◆ LIST OF TASKS
(a) According to the article on Invercargill City Council, who is the independent chair of the Risk and Assurance Committee?
(b) Duplicate the Invercargill City Council article from "Rising tensions at" to "the council's activities.".
(c) Go on with the article about tensions at Invercargill City Council from the point where it stops.

(SOURCE TEXT Opens)

Rising tensions at Invercargill City Council have prompted a move from the Department of Internal Affairs (DIA) which could result in the Government intervening in the problem-plagued local authority.
The ICC said this afternoon the department had sent a letter to the council asking for information so it could provide advice to the Minister of Local Government on what action she may take under Part 10 of the Local Government Act.
Part 10 of the Act allowed the minister to assist or intervene in local authority matters if necessary.
The DIA raised concerns in the letter following recent media coverage of the council's activities.
"The move comes as ongoing tensions between elected members, and at times, between elected members and staff, have regularly been subject of public, media, and social media debate," the statement from ICC said.
The ICC said it was appointing an independent adviser to guide the council as it seeks to improve relationships and strengthen governance ahead of the Long-Term Plan process.
The independent chair of the Risk and Assurance Committee, Bruce Robertson, would assist it through the process of assuring the DIA it had the structure and relationships in place to deliver unified leadership for the city.
Invercargill Mayor Sir Tim Shadbolt said an opportunity to learn, improve, and strengthen the work being undertaken around the council table, and the relationships between elected members and staff, was welcomed by all elected members.
"Differences of opinion are vital to any democracy, and we will work within this review to demonstrate democracy is alive and well in our city.
"In the interests of everyone, differences of opinion need to be respected, while a democracy aims to resolve its differences and support its community with clear leadership. Elected members have welcomed the opportunity to demonstrate that we have the ability to serve our community well," Sir Tim said.

(SOURCE TEXT Closes)
(INFORMATION PROVIDED Opens)

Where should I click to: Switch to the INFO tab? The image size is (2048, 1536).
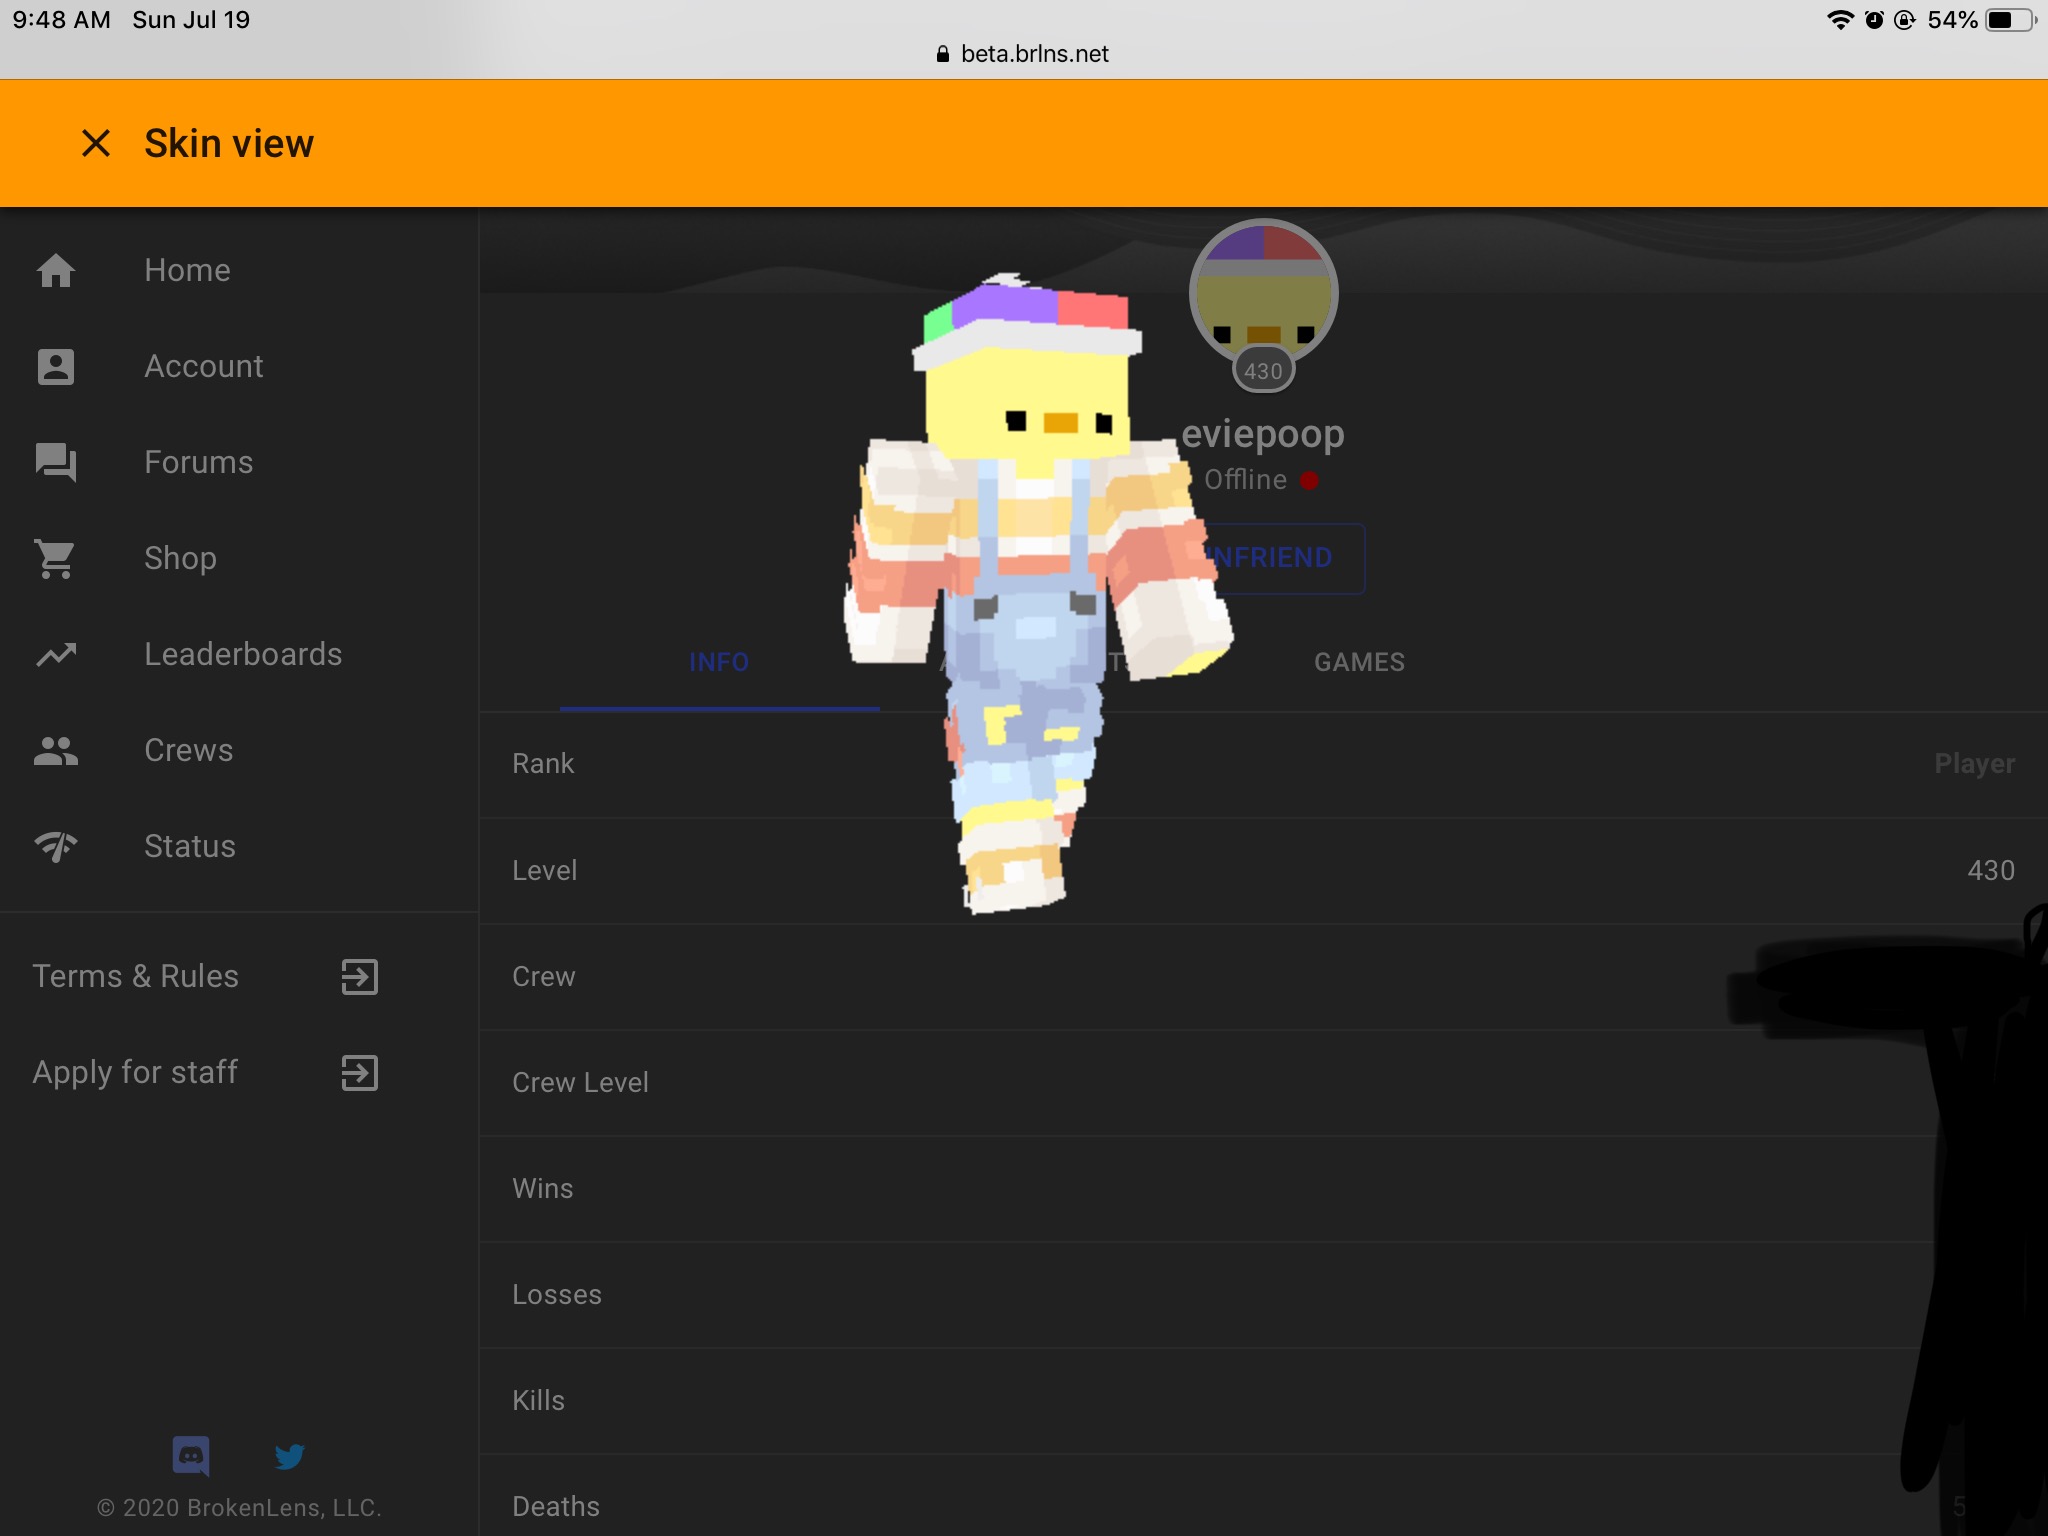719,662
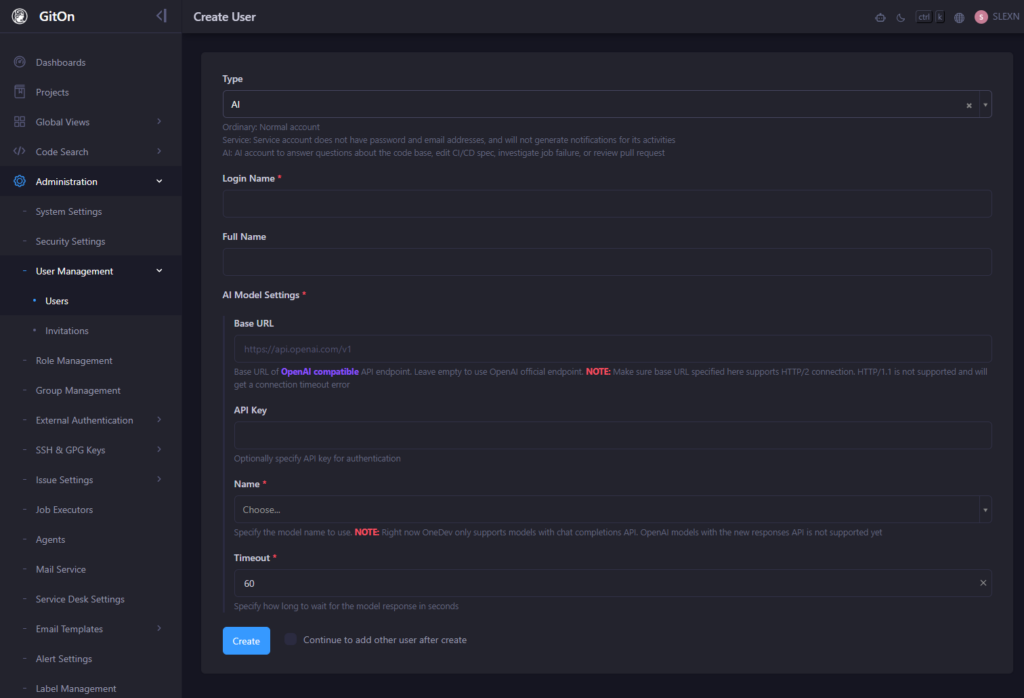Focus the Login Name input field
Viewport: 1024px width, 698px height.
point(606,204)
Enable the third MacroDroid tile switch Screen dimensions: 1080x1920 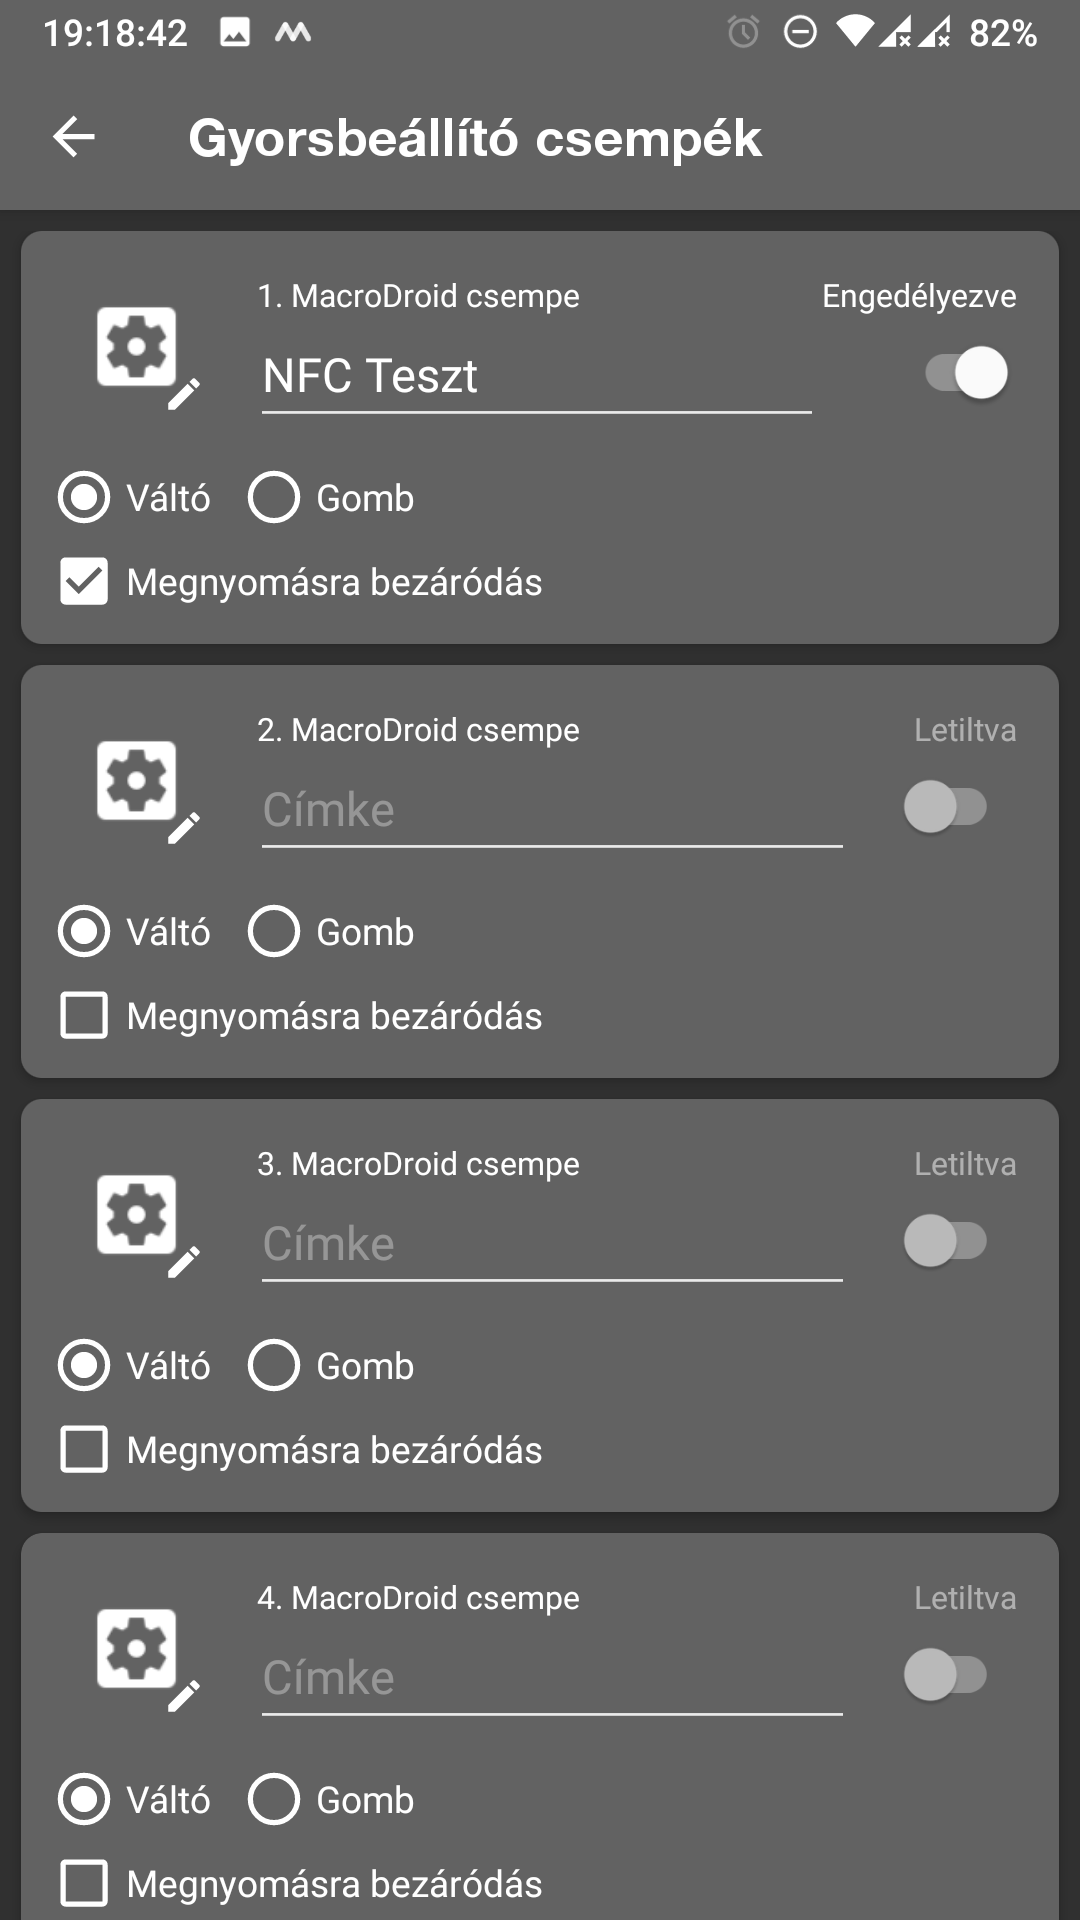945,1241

(INFORMATION PROVIDED Closes)

◆ ACTIVITY ANSWERS
(a) Bruce Robertson

(b)
Rising tensions at Invercargill City Council have prompted a move from the Department of Internal Affairs (DIA) which could result in the Government intervening in the problem-plagued local authority.
The ICC said this afternoon the department had sent a letter to the council asking for information so it could provide advice to the Minister of Local Government on what action she may take under Part 10 of the Local Government Act.
Part 10 of the Act allowed the minister to assist or intervene in local authority matters if necessary.
The DIA raised concerns in the letter following recent media coverage of the council's activities.

(c)
Sir Tim said the challenges presented by a current and post-Covid-19 world, along with future planning for the city's assets meant a respectful environment was essential to allow elected members to seek guidance from staff while having robust debate.
Chief Executive Clare Hadley said councillors had taken positive steps forward in prioritising projects, and a focus on strong democratic process was essential to ensure sound decision-making.
"Local government can appear to others as slow and frustrating, but our processes are in place for a good reason, to ensure all options are canvassed and decisions are made thoughtfully with regard for the long term and for the priorities of the many projects and responsibilities every local authority must turn its attention to."
Hadley said ICC had recently made changes to its processes for decision making this term, with the introduction of new committee structures.
"Feedback from elected members is that this has streamlined the decision-making process, rather than waiting for the six-week cycle of meetings it had previously," Hadley said.
The community could be assured that it was business as usual for the day-to-day operations of the organisation, she said.